-- Required work --
Repeat the listing that follows, character for character, minus the pictures.

****

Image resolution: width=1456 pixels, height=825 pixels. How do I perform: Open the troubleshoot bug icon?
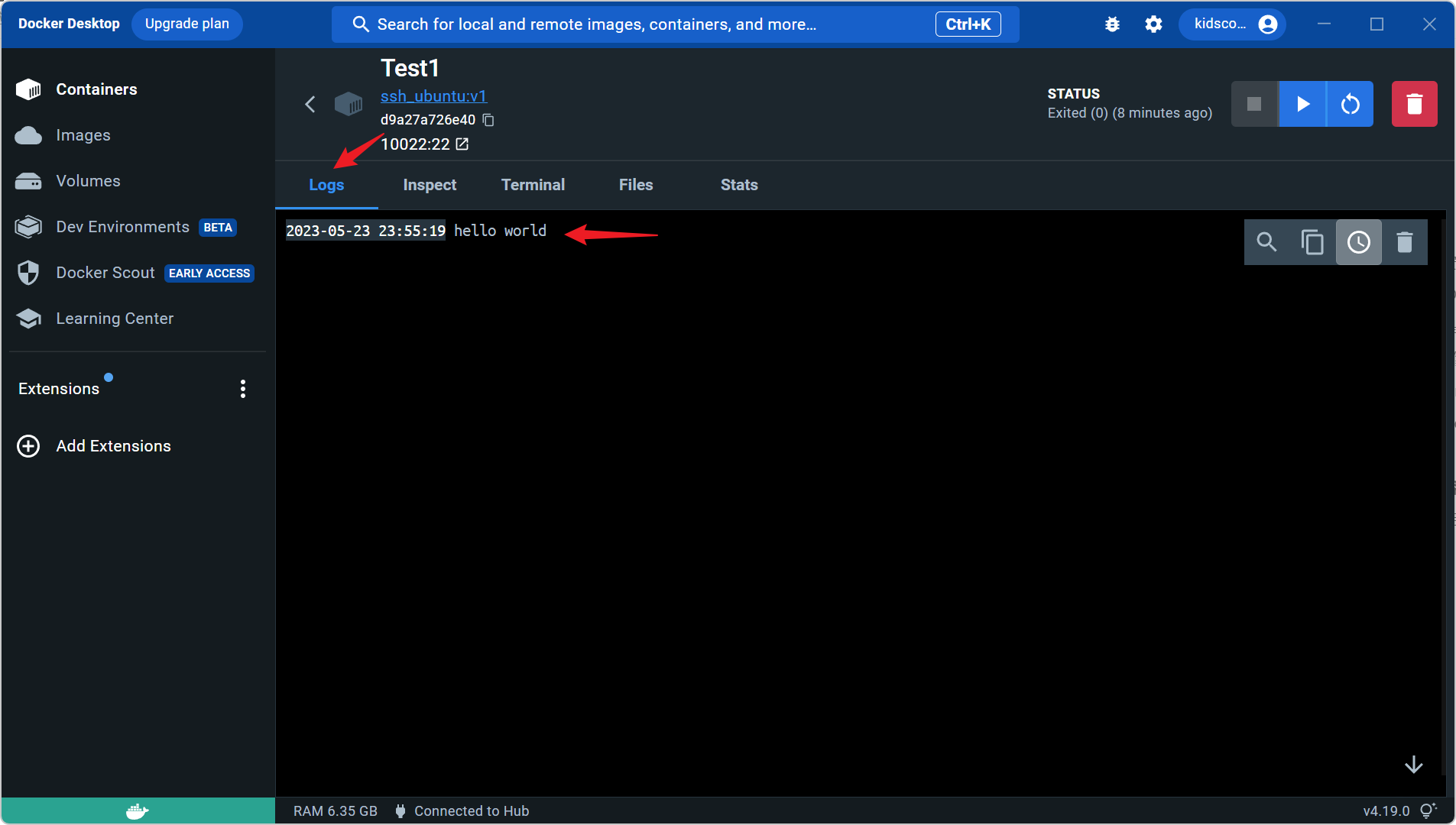click(1112, 24)
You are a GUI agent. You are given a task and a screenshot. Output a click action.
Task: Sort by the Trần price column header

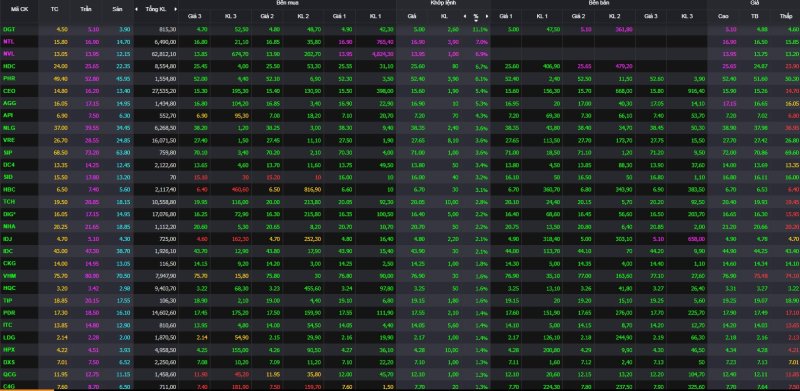pos(85,9)
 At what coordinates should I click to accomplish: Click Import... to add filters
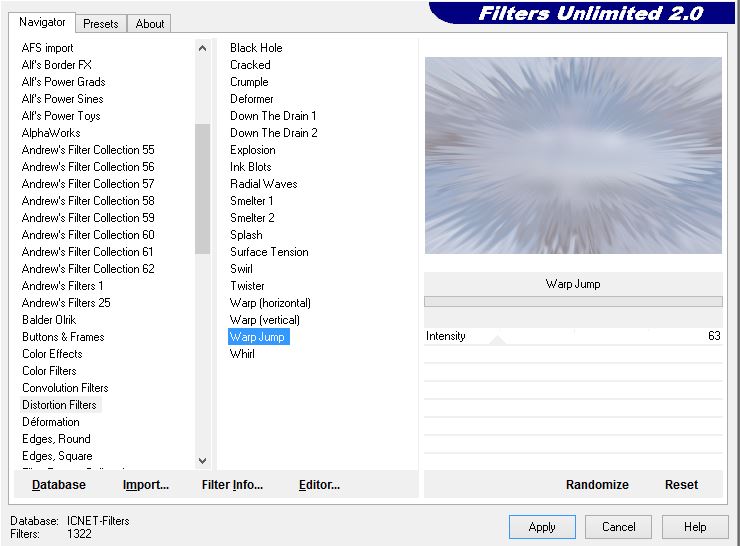[x=146, y=485]
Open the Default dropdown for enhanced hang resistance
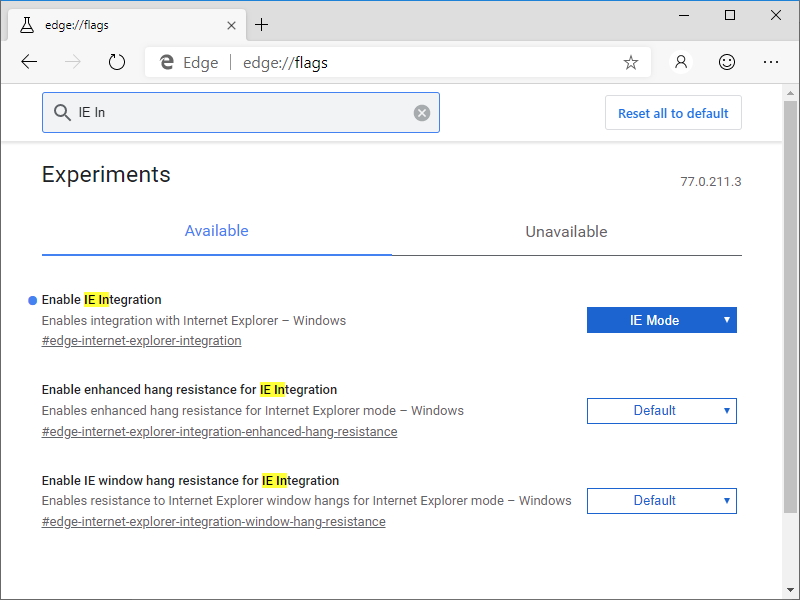Image resolution: width=800 pixels, height=600 pixels. pyautogui.click(x=661, y=410)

****

-- Output --
Image resolution: width=1456 pixels, height=825 pixels. How do I perform: Open the troubleshoot bug icon?
click(1112, 24)
You are a GUI agent. You are given a task and a screenshot. Output a click action.
Task: Sort by the Trần price column header

pos(85,9)
 At what coordinates should I click to accomplish: Click Import... to add filters
[x=146, y=485]
Open the Default dropdown for enhanced hang resistance
Image resolution: width=800 pixels, height=600 pixels. pyautogui.click(x=661, y=410)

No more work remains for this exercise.